**TASK SET:**
[A] Which three colors does the Batman model-building thread say were used to paint the base?
[B] Write the next part of the Batman model-building thread, picking up after its final sentence.
** Opening DOCUMENT SECTION block **
Painting the base I will be using three colors Burnt umber, burnt Sienna and white. One thing I recommend is writing down your colors you use as you will have to repeat the process six more times when the other kits become available.


----------



## sg-99 (Jan 11, 2009)

For the rope I went with a nylon type rope easier to work with and more realistic looking to what it look like in the show. Once I get the rope the way i want it I will take the end of the rope and attach it to back of utility belt as he looks like he is pulling it out. For the base Burnt umber base coat, next was burnt sienna basically dry brushed then the final step will be a burnt umber and touch of white dry brushed for the Highlights.


----------



## sg-99 (Jan 11, 2009)

Today finishing off The Contaminated Cowl Batman, with a little white in with the burnt Umber I dry brushed ever so lightly to pick out the highlights on the base which is almost invisible in pictures but noticeable in person. Got the Bat Rope where I want it and added a drop of super glue to the end and attach it to one of his Utility belt pouches. Finally for the Bat emblem and Belt Buckle I used the kit supplied stickers not the decals as I wanted to see how they look and they are very nice on the model and a shot of a sealer will keep them on for a very long time.
** Closing DOCUMENT SECTION block **
** Opening RECORDED DATA block **
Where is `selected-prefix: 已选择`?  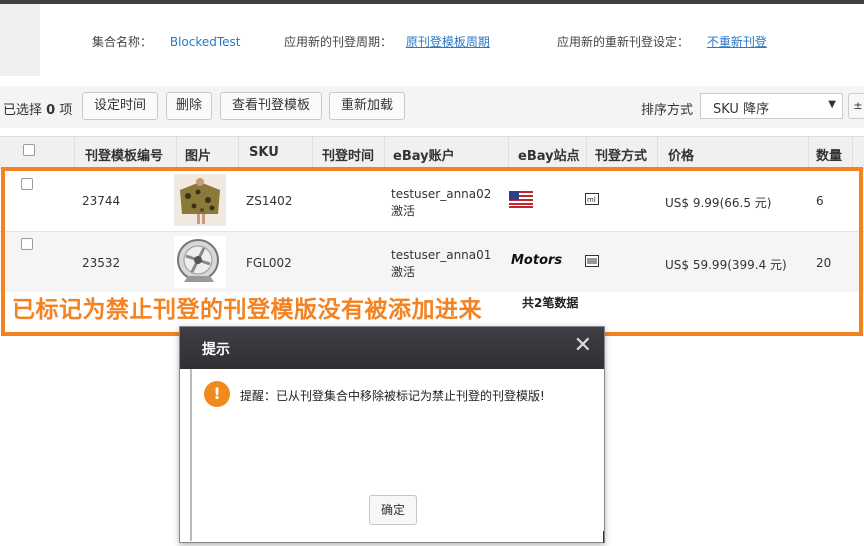 selected-prefix: 已选择 is located at coordinates (23, 110).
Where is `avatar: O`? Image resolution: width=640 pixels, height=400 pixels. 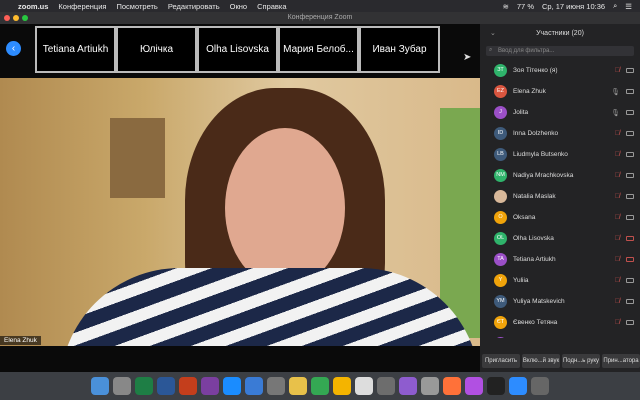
** Closing RECORDED DATA block **
**WRITTEN ANSWERS:**
[A] Burnt umber, burnt sienna, and white.

[B]
Outstanding kit, fun Factor off the charts and I Highly recommend this kit to any modeler of every skill and age!

Brad Hair


----------



## StyreneDude (Nov 16, 2012)

Love the contaminated cowl version!

Good idea too about writing down the colors used on the bases...I did the same thing.


----------



## Highlander242 (Nov 26, 2014)

I like the idea of the pink cowl.


----------



## scooke123 (Apr 11, 2008)

The contaminated cowl is surely a different look! I never thought about saving the base colors - great tip!!!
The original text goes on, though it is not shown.